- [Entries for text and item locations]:
========

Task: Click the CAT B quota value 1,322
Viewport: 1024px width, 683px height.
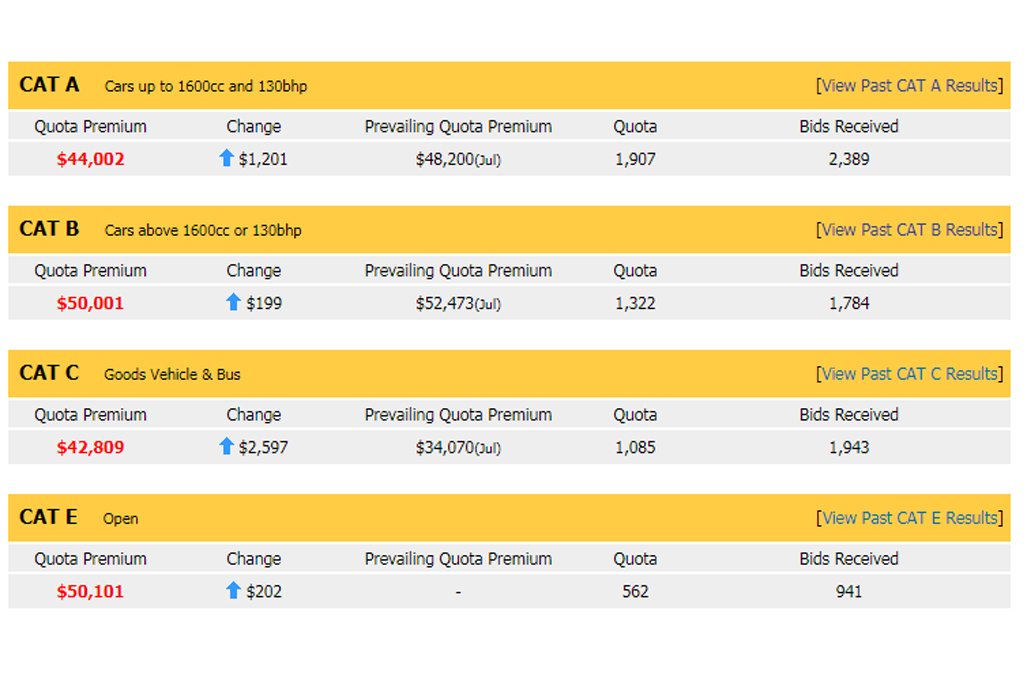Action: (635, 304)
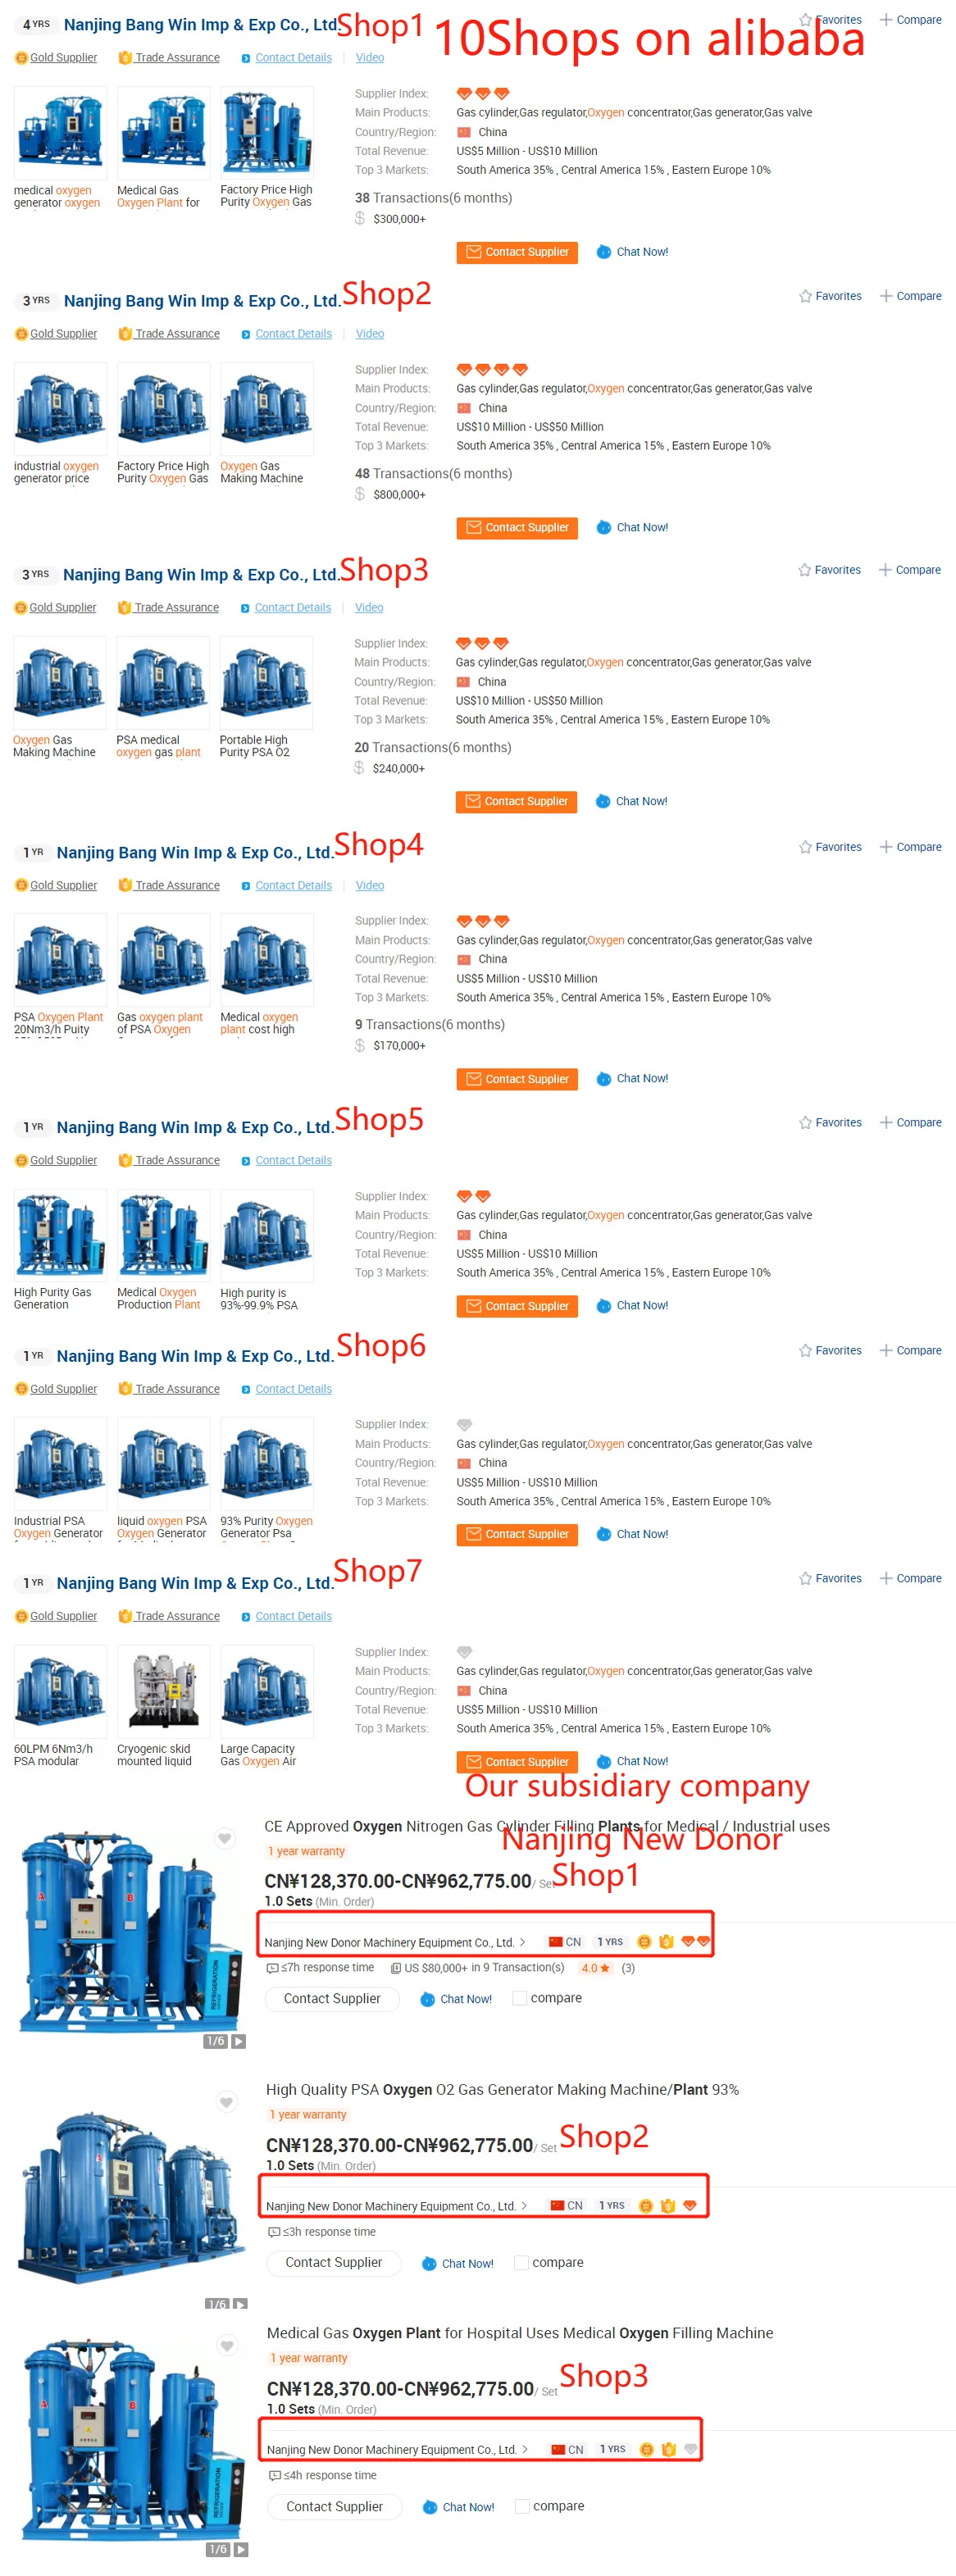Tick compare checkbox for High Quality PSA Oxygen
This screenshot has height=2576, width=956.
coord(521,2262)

========

- [WHAT YOU ARE ASKED TO DO]:
Reproduce the lines above exactly as they stand, leaving out the pictures.

- [COMPLETED EXERCISE]:
Task: Click the CAT B quota value 1,322
Viewport: 1024px width, 683px height.
Action: (635, 304)
Tick compare checkbox for High Quality PSA Oxygen
This screenshot has height=2576, width=956.
coord(521,2262)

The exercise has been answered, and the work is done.